Republican presidential nominee Donald Trump has the most working-class support of any GOP candidate in 40 years, a new poll shows.
Harry Enten, an analyst and host of CNN‘s Margins of Error podcast, said that Trump is on track for the best Republican performance among union voters in 40 years. According to the forecast, Harris is leading Trump among union voters by just 9 points, which Enten noted would be the “worst Democratic performance in a generation.”
Democrats have slowly been losing support from union voters over the years. President Joe Biden won this group by 19 points in 2020—in comparison, Bill Clinton won by 30 points in 1992.
Enten said Trump is also currently polling ahead of Harris by 31 points among voters who graduated from vocational and trade schools. Harris has lost support among non-college graduates of color, although she is still ahead of Trump by 28 points. Biden won that demographic by 45 points in 2020.
“This is part of a larger trend that we’re seeing throughout our politics,” Enten said on CNN, “in which Republicans, specifically Donald Trump, is doing very, very well among working-class voters.”
“The fact is, Donald Trump seems to have gone into a hotbed of traditional Democratic support and made a lot of movement in ways I don’t think a lot of people would have thought when he went down that escalator just back in 2015,” Enten added.
In recent years, working-class support has shifted toward Republicans, a change from the historic view of Democrats as the champions of blue-collar workers.
Trump’s 2016 victory was largely attributed to his strong support among working-class voters, and he has continued to shore up this base by framing the Democrats as a party of elites, detached from the struggles of everyday Americans.
Throughout this presidential campaign, Trump has tried to appeal to American workers with pledges to increase domestic manufacturing and industrial employment.
Newsweek reached out to Trump and Harris’ campaigns for comment via email outside of regular working hours.
While Harris is generally doing better than Biden in the polls among various demographics, “Scranton Joe” generally had better standing among the working class.

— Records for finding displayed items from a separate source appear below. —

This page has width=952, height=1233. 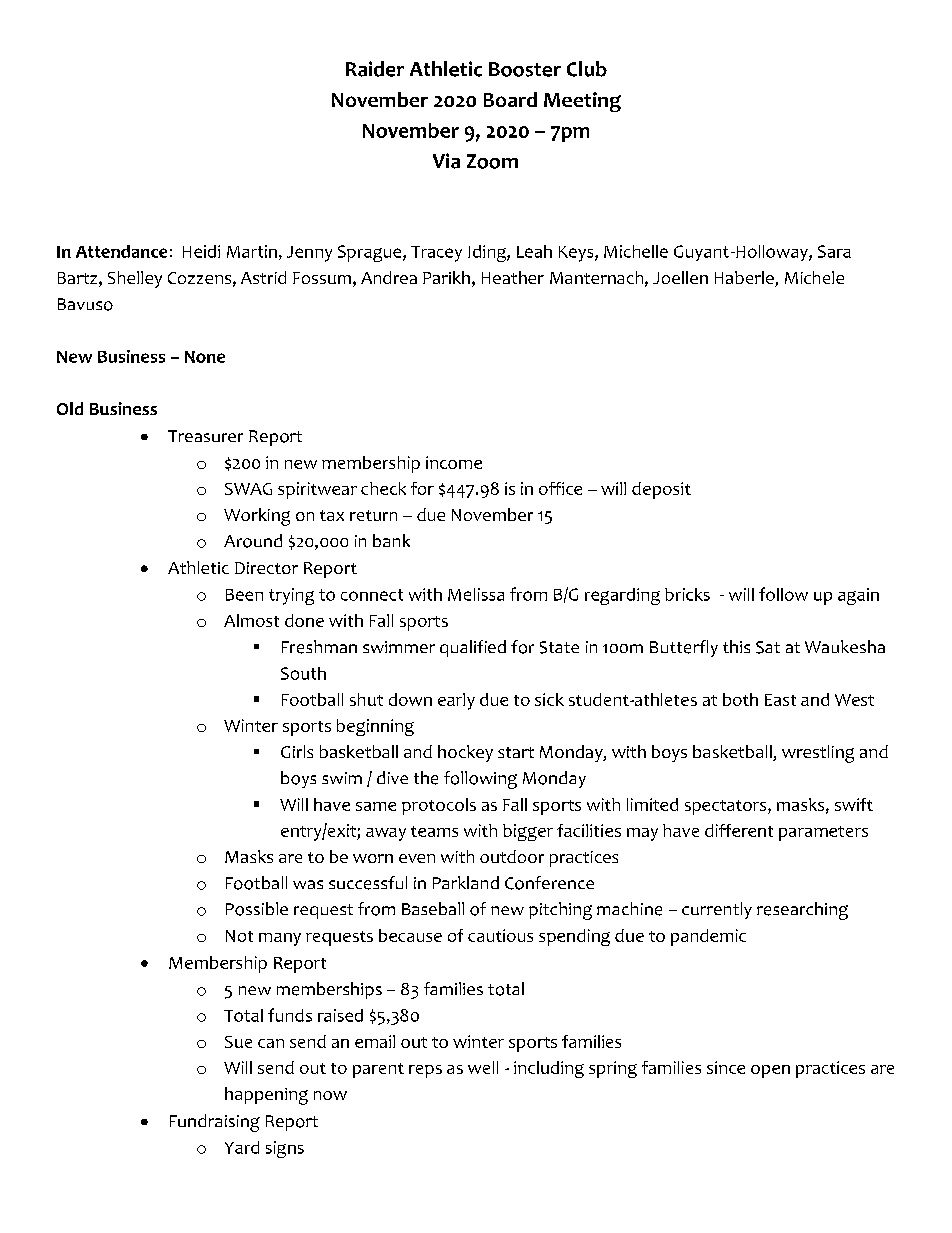 What do you see at coordinates (297, 751) in the page?
I see `Girls` at bounding box center [297, 751].
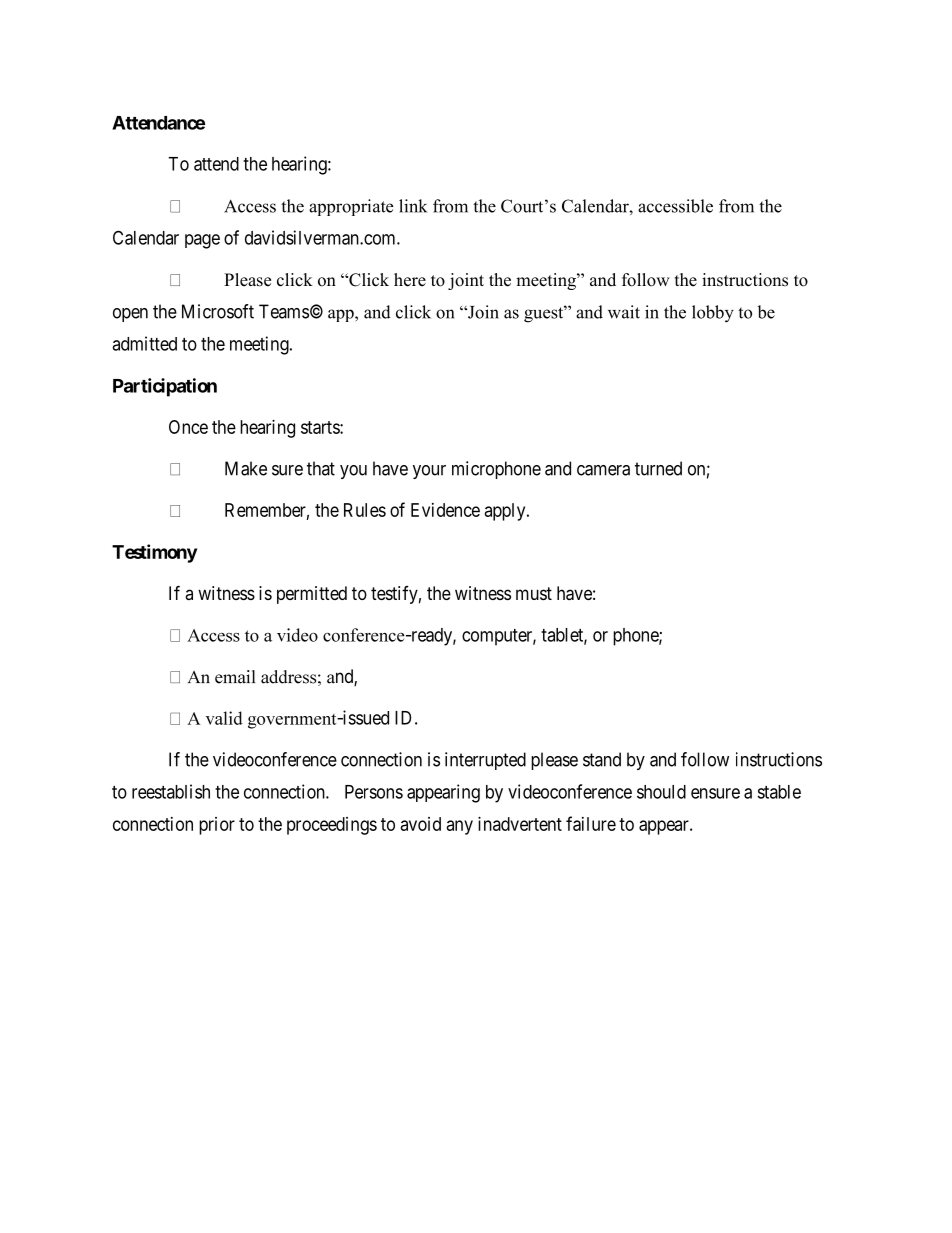 This page has height=1233, width=952. What do you see at coordinates (534, 593) in the page?
I see `must` at bounding box center [534, 593].
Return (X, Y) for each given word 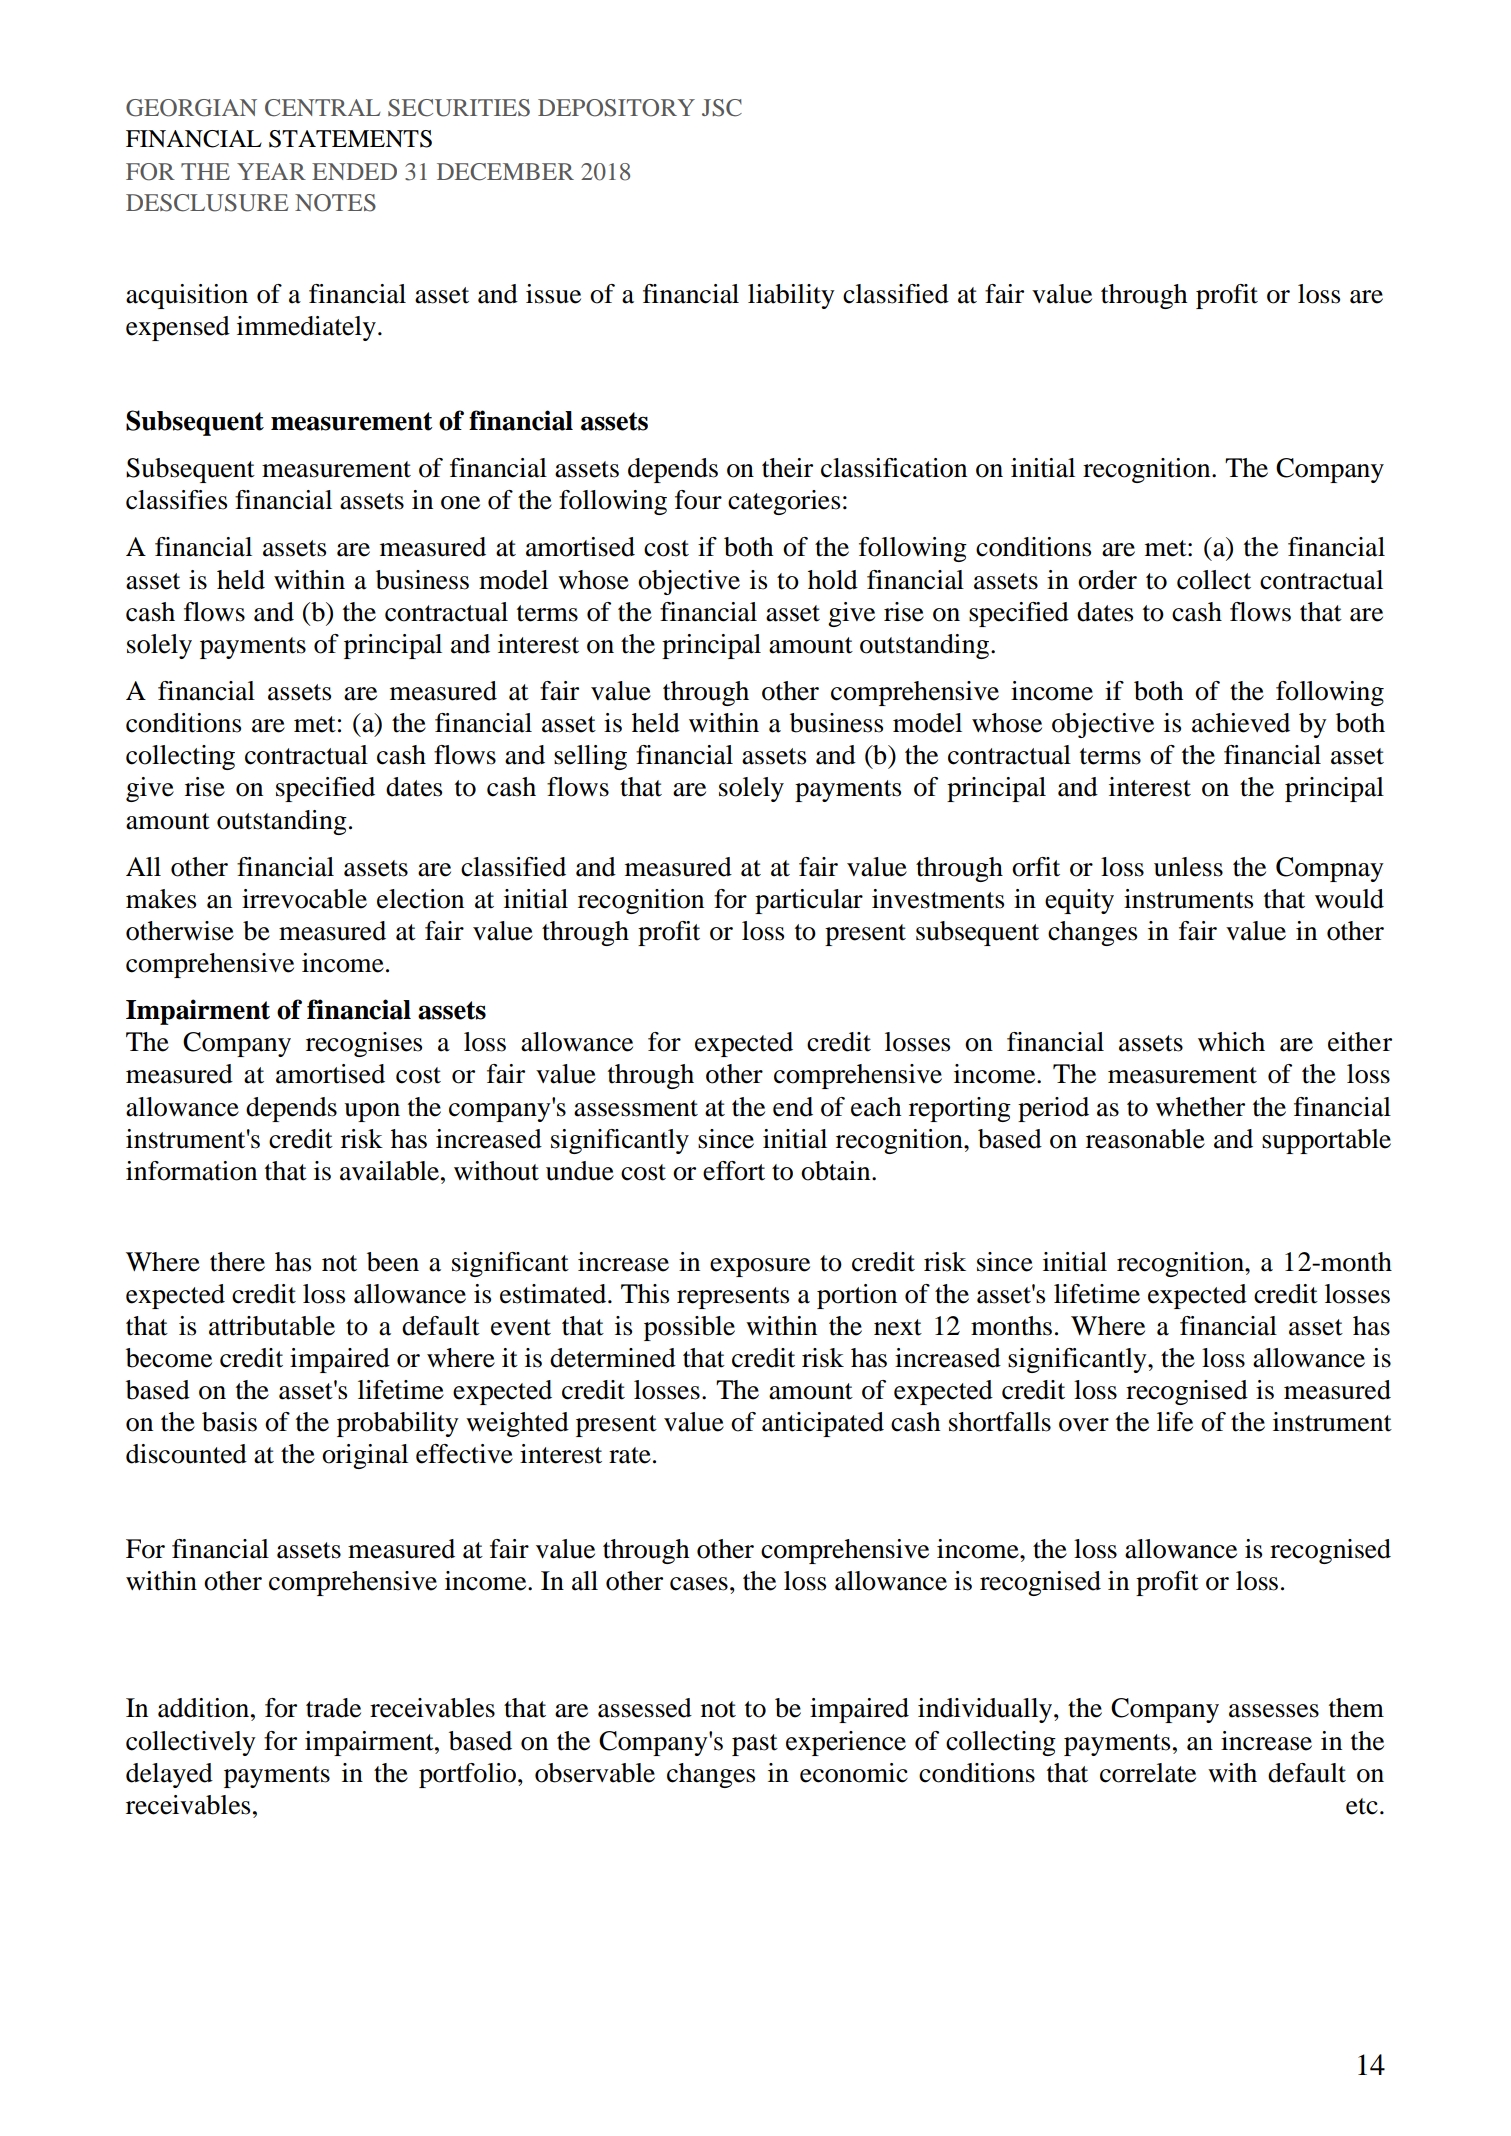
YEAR (271, 171)
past (755, 1745)
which (1231, 1042)
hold (833, 580)
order (1107, 580)
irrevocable (304, 899)
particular (809, 901)
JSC (722, 108)
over (1084, 1425)
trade (333, 1708)
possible (689, 1328)
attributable (272, 1326)
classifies (176, 500)
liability (791, 296)
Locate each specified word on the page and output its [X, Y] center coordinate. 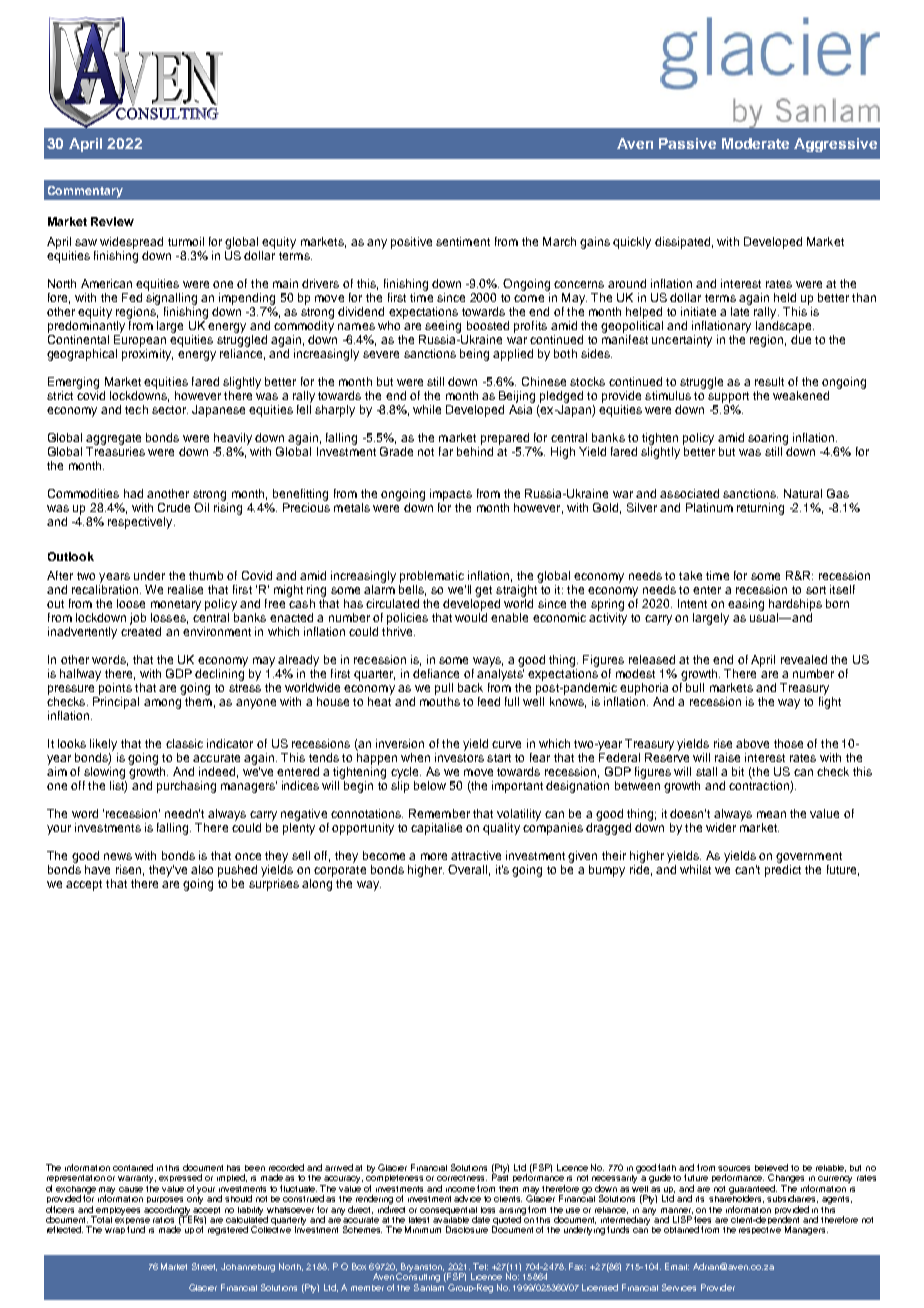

Earlier this month, the International Brotherhood of Teamsters, a labor union, said it would not endorse a candidate in the 2024 presidential election, a break from decades of the union backing Democrats.
“President Joe Biden won the support of Teamsters voting in straw polls at local unions between April-July prior to his exit from the race,” the union said in a statement in September. “But in independent electronic and phone polling from July-September, a majority of voting members twice selected Trump for a possible Teamsters endorsement over Harris.”
“The union’s extensive member polling showed no majority support for Vice President Harris and no universal support among the membership for President Trump,” it added.